If you suffer from post-traumatic stress disorder (PTSD), you’ve experienced a traumatic event—like a mass shooting, terrorism attack, or sexual assault—that made you believe your life or the lives of people you care about were in danger.
The symptoms of PTSD range in severity, including flashbacks, intrusive thoughts, or nightmares that go away on their own to more intense feelings of numbness, estrangement, and irritability.
Symptoms may even be physical, psychiatrist Elspeth Cameron Ritchie, MD, chief of psychiatry at Medstar Washington Hospital Center, tells Health. These can include nausea or chronic pain.
But with proper treatment, people with PTSD can lead healthy, fulfilling lives. There are a number of options, says Dr. Ritchie, a retired army colonel; a doctor or mental health professional can help you determine the best PTSD treatment for you.
Psychiatrists can prescribe medication to help manage PTSD symptoms. Antidepressants can be used on their own or in addition to psychotherapy or other treatments. According to the American Psychiatric Association (APA), medication can help people “participate more effectively in psychotherapy.”

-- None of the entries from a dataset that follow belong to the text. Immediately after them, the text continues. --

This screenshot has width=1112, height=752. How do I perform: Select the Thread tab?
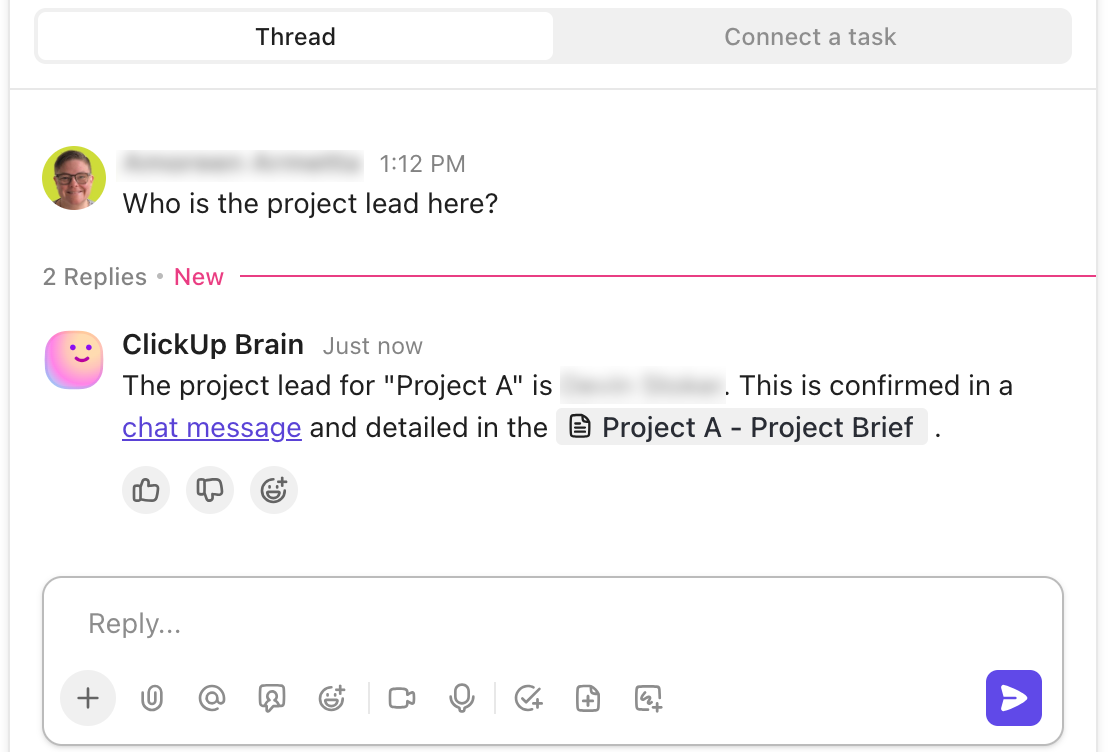point(295,36)
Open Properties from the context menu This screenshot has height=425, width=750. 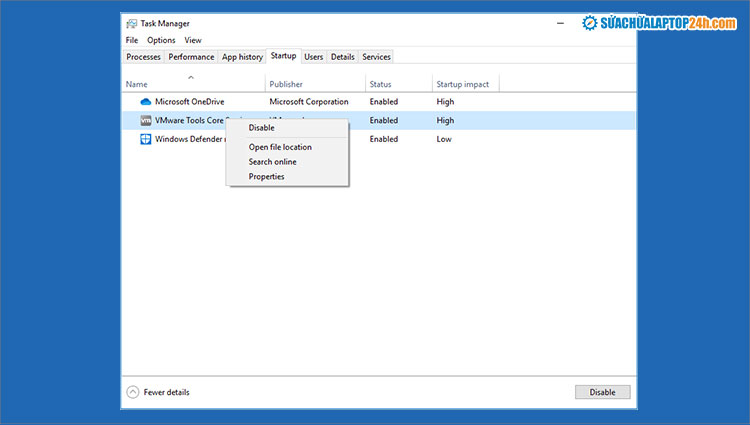click(266, 177)
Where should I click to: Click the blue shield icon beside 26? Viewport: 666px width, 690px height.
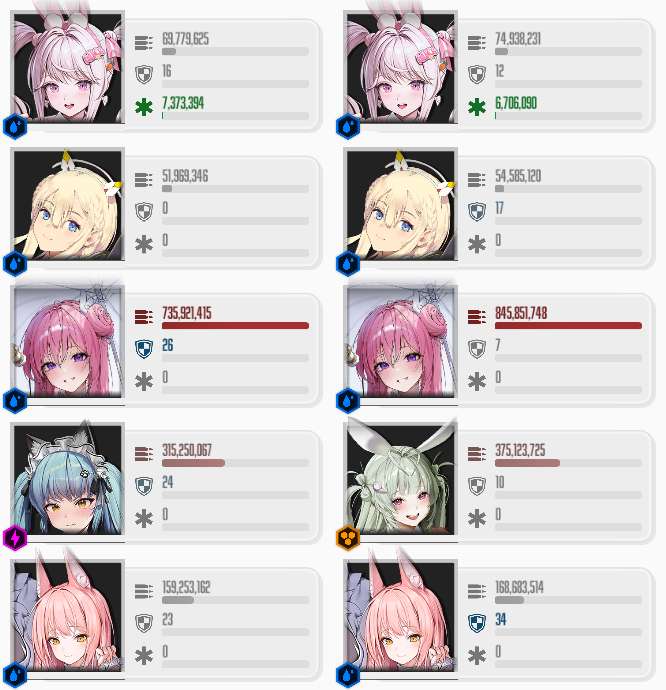pyautogui.click(x=144, y=349)
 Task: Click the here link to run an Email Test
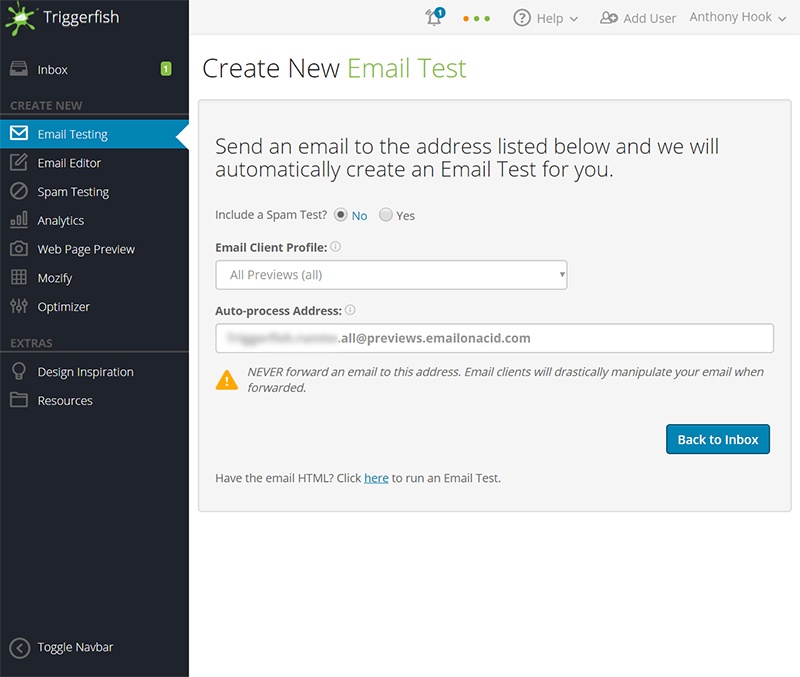point(376,478)
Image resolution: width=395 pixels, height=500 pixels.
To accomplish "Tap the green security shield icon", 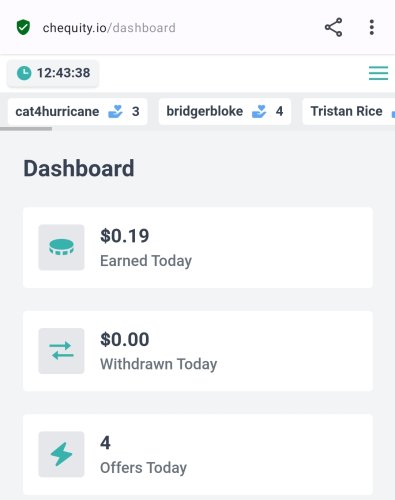I will point(23,27).
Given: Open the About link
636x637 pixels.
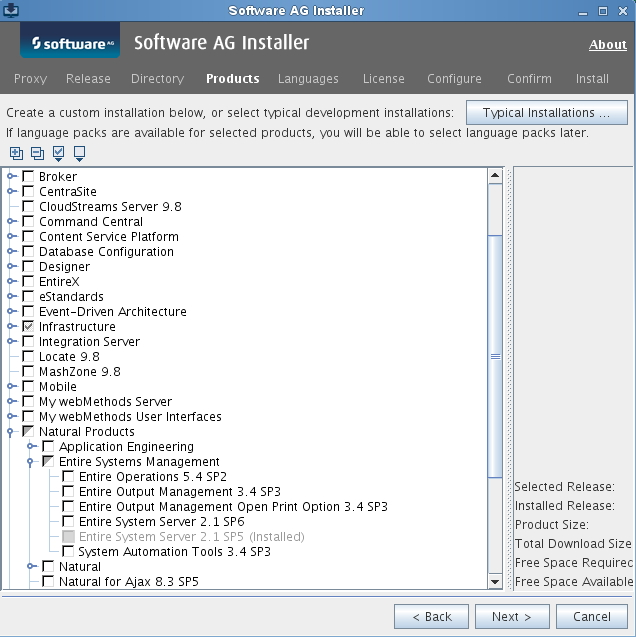Looking at the screenshot, I should (x=607, y=45).
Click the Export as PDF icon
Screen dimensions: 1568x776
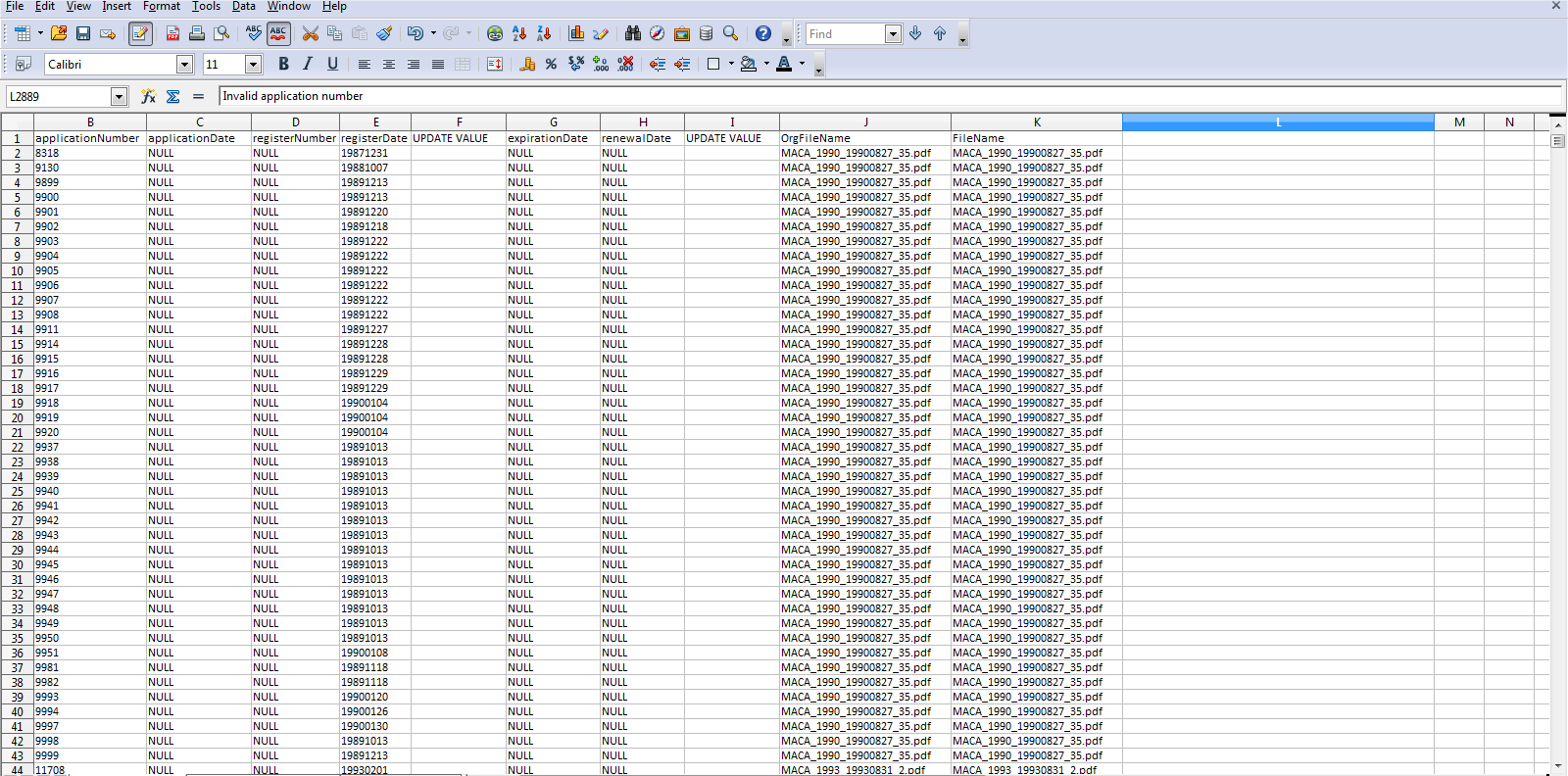click(172, 33)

Other medications can help treat anxiety and agitation as well as nightmares and insomnia, which are also common symptoms of PTSD.
Psychotherapy, often called talk therapy, is an effective way to help treat PTSD. There are different kinds of psychotherapy that can be beneficial for people with PTSD, explains Dr. Ritchie, including exposure therapy and cognitive behavioral therapy.
“One of the more disabling symptoms is avoidance,” says Dr. Ritchie. In severe cases, avoidance may keep a person with PTSD from, say, leaving the house. The point of exposure therapy is to use repeated, detailed imagining of the trauma in a safe, controlled environment; this helps people gain control of fear and distress and find ways to cope, according to the APA.
Therapists can even perform exposure therapy using virtual reality. Regulating the virtual scenario for people with PTSD can help them process their fear and better cope with their triggers, according to a 2017 paper published in the European Journal of Psychotraumatology. The technique has helped veterans reexperience war conditions in a controlled, therapeutic way, says Dr. Ritchie.
In addition to meds and therapy, people with PTSD may also benefit from healthy habits like yoga and meditation.
“Yoga and meditation can help decrease arousal, which is heightened in people with PTSD,” Dr. Ritchie says.
A balanced diet is “good for everything,” she adds, and an exercise routine can help regulate adrenaline. Dr. Ritchie often recommends that her PTSD patients move regularly, whether it’s walking a dog, going for a jog, or working out at the gym.
She also recommends getting involved in support groups or programs geared toward people with PTSD. For example, there are organizations for veterans to help train horses and dogs to become service animals where, says Dr. Ritchie, they learn to control their voice and breathing so they can in turn control the animals.